Sotupresse est une filiale de Presstalis. Cette société diffuse au Maroc, en Tunisie, dans des ex-DOM-TOM, à Madagascar et en ex-Afrique Occidentale française. Que pense Christian Carisey, de Presstalis, signataire d’un appel pour investir en Tunisie et « dans la démocratie », aux côtés de Dominique Aguessy, Sonia Bahri-Gaïsset, Pierre Bekouche, Xavier Beulin (FNSEA), Alain Blandin (Carrefour), Michèle Breton (HEC Montréal), et de nombreuses autres personnalités ?

Certains anciens benalistes se font pousser la barbe et se surpassent en tartuferie. Verra-t-on les soutiens internationaux de Ben Ali se transformer eux aussi en thuriféraires du nouveau régime, certes démocratiquement élu (après tout, Napoléon III le fut bien lui aussi, ou Moubarak…).

Monique Cerisier-Ben Guiga est sénatrice (des Français hors de France). On devrait lui poser aussi la question : faire mieux avec Ennahdha que Michèle Alliot-Marie avec le clan Ben Ali ?

Nicolas Beau signe l’édito de La Lettre du Sud. Laquelle – incise, qui a quand même quelque chose à voir – signale que Bechir Salah, ancien kadhafiste en vue, est très bien reçu en France. Les affaires sont les affaires, et les Sarkozi, Juppé, Bernard-Henri Lévy, après quelques déclarations lénifiantes, prendront la nouvelle Tunisie comme elle est.

Tolérance de maison close

Petit extrait de l’édito de Nicolas Beau pour qui ne se reporterait pas à l’original : « un des plus zélés propagandistes de la Tunisie de Ben Ali à Paris et patron des hôtels Sango, Hosni Djemmali, a retourné sa veste avec un culot et une indécence rarement égalés. (…) Via son association Échanges franco-tunisiens ou encore grâce au groupe Femmes de Méditerranée, cet homme hospitalier a multiplié pendant un quart de siècle, et avec brio, les rencontres entre élites françaises et tunisiennes, célébrées dans Tunisie Plus, le magazine sur papier glacé qu’éditait ce généreux mécène. (…) Il faut lire la prose de ce délicieux imposteur dans le dernier numéro de son illustre revue, Tunisie Plus… ». C’est un cirage de pompes à l’égard nouveau modèle de démocratie. Tunisie Plus ne va tarder à publier des entretiens d’hommes politiques, des médias, des milieux universitaires, et autres, français. Prière de bien vanter le nouveau modèle…

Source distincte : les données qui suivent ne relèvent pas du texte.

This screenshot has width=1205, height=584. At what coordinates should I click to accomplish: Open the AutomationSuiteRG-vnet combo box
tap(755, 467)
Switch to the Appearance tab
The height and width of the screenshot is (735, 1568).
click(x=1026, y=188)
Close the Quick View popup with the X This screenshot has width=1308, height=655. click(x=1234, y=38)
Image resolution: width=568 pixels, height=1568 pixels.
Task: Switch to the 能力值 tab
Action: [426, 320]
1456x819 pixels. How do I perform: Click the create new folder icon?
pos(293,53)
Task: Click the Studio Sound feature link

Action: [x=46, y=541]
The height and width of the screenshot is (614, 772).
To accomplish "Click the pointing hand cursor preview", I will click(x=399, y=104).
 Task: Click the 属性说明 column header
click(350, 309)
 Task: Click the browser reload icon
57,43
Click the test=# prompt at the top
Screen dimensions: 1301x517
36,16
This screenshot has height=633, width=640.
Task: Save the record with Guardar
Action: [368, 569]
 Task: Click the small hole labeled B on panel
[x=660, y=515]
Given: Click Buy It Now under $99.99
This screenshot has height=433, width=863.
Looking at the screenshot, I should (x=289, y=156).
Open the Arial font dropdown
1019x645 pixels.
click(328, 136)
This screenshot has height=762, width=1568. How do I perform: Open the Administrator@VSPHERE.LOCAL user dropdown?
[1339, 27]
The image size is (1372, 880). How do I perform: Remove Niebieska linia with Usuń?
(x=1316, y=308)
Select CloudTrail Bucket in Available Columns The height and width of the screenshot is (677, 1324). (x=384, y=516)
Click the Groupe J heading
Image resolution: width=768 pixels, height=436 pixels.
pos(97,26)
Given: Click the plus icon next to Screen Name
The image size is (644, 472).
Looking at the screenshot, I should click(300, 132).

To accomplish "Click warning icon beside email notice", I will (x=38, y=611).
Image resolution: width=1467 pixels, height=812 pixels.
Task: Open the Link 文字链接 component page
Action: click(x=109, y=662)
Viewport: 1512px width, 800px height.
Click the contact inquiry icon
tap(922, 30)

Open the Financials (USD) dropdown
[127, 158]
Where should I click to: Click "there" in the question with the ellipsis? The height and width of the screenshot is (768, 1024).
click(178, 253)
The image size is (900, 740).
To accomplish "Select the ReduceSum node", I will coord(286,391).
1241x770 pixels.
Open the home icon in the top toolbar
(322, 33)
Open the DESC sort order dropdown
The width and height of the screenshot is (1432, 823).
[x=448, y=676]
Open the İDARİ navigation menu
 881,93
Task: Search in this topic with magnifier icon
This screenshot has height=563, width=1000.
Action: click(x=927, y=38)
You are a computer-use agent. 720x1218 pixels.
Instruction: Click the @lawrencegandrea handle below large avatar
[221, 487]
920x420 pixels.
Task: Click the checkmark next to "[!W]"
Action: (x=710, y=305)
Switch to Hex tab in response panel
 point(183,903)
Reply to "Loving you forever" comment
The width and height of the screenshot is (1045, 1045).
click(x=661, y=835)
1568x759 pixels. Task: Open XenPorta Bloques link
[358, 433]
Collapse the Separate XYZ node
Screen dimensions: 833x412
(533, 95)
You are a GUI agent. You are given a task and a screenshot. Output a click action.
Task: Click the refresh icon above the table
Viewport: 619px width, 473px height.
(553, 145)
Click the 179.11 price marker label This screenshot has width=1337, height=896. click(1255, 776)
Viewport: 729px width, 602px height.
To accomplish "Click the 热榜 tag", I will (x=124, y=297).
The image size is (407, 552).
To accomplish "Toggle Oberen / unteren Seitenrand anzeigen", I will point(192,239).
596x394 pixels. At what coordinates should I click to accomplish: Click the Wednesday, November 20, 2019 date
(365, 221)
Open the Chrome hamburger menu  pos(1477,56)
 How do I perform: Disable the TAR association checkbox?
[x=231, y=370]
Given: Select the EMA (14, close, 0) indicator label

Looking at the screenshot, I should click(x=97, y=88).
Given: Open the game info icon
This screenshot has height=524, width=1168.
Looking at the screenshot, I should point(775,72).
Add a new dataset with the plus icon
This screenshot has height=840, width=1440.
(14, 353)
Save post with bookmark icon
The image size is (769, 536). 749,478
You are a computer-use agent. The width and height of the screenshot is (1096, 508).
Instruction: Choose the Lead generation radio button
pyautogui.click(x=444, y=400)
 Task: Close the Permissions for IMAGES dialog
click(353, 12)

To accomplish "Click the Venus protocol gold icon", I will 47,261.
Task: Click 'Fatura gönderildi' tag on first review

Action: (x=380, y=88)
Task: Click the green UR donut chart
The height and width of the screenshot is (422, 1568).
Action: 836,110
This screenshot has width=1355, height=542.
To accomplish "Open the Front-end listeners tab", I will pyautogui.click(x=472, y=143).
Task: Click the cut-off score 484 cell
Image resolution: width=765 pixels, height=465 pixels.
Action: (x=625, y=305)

Le grand argument des Tunisiennes et Tunisiens favorables au nouveau régime, c’est : laissez donc la Tunisie tranquille, mêlez-vous de vos affaires. Certes. Eh bien, que le nouveau régime commence donc par laisser tranquille la presse française. Car, cela, Tunisiens d’origine devenus français et autres, ce sont nos affaires. Non ? Ou si la Tunisie veut se transformer en maison close, qu’elle le dise : on ira voir ailleurs.